Re: More from California’s SCOTUS Brief

Postal² had points? I don't recall this.

Re: More from California’s SCOTUS Brief

No it does not have points but politicions think all games have points.

Re: More from California’s SCOTUS Brief

So because 1 M-rated game is gory it means that all M-rated game are like Postal 2? Yeah thats bs.

http://www.magicinkgaming.com/

Re: More from California’s SCOTUS Brief

I know that. But what they are doing is showing a game where you CAN do these things and telling people you have to do them as an argument againt M rated games in general. They are also bringing up the whole video game points thing. Seesh not many games have points anymore. More so FPS's.

Re: More from California’s SCOTUS Brief

The "reply" button.  Hit that if you want to reply to a specific comment.

 

Andrew Eisen

Re: More from California’s SCOTUS Brief

As I said on Kotaku Postal 2 is NOT what all M rated games are like. That would be like showing people Hostal or Saw and saying ALL R rated movies are like this.

Re: More from California’s SCOTUS Brief

Doesn't really matter if they are or not.  Postal 2, Hostal, and Saw are not harmful to children so there's nothing to protect them from.

 

Andrew Eisen

Re: More from California’s SCOTUS Brief

I don't know if you ever watcher Terminator: The Sarah Conner Chronicles or not, but this is an interesting story about an episode that I watched when my son was 3.

We were watching the show and my son was playing around us and sitting in our laps. In the show there is a pretty fair amount of violence for a prime time network television show.
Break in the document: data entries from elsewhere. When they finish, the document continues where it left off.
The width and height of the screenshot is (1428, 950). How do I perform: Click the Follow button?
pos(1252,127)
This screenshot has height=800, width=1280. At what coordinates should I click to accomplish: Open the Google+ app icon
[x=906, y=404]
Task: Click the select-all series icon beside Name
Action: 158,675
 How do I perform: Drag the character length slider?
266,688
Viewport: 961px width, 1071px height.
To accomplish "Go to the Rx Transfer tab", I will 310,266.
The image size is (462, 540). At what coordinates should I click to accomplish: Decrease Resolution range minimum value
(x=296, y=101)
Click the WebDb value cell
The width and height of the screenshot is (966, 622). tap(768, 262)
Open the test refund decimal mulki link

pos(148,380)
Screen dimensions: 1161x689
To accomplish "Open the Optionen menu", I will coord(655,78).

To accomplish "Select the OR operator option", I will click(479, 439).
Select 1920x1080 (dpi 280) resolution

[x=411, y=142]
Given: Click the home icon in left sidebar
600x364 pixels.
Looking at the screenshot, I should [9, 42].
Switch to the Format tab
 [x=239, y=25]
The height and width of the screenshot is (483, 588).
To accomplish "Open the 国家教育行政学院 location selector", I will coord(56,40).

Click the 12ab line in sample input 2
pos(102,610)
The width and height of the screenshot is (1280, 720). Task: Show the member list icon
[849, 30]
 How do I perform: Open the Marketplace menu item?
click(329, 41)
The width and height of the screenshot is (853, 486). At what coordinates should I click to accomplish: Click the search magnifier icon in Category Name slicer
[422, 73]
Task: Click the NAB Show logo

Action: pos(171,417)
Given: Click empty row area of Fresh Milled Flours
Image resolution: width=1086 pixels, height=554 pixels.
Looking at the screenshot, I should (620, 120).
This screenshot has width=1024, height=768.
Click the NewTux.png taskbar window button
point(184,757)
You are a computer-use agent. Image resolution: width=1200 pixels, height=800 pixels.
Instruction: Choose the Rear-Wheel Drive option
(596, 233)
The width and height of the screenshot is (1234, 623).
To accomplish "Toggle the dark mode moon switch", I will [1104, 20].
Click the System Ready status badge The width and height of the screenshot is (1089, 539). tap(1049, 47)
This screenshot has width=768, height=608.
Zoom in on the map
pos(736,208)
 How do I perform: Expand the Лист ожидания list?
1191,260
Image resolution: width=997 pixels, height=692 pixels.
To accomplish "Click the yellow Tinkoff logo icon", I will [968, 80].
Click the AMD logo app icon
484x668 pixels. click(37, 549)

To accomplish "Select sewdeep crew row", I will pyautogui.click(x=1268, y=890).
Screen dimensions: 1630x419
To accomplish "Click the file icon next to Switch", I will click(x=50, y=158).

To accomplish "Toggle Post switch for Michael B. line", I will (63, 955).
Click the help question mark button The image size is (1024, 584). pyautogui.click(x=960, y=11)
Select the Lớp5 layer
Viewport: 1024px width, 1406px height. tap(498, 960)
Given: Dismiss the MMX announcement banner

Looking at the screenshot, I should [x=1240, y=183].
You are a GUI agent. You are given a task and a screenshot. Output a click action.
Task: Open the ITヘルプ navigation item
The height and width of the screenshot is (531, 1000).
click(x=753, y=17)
Some killing and stuff.

My kid was not phased by any of that in the slightest. But at the end of the episode, the terminator forced a scientist to develop the flesh growing compound the terminator needed to recover his metal frame with human flesh. When the Terminator rose out of the bloody tub, its eyes were sealed shut. The Scientist used a scalpel to cut the eyelids open, revealing the terminator's glowing red eyes. That was when my son freaked out.

No amount of violence phased my son, but the site of those unnatural red eyes made it so that we had to cover up any red lights in the house for weeks.

I guess there isn't really a point to this story other than to share that there are things that scare kids but its not violence in general. But being scared does not equate to being harmed either.

E. Zachary Knight
Oklahoma City Chapter of the ECA
http://www.theeca.com/chapters_oklahoma

Re: More from California’s SCOTUS Brief

I watched its run on the station's website.  For the most part, I quite enjoyed it too.  Shame it's not getting a third season.

 

Andrew Eisen

Re: More from California’s SCOTUS Brief

 Yep, as long as there are no boobies our children are safe and retain their innocence.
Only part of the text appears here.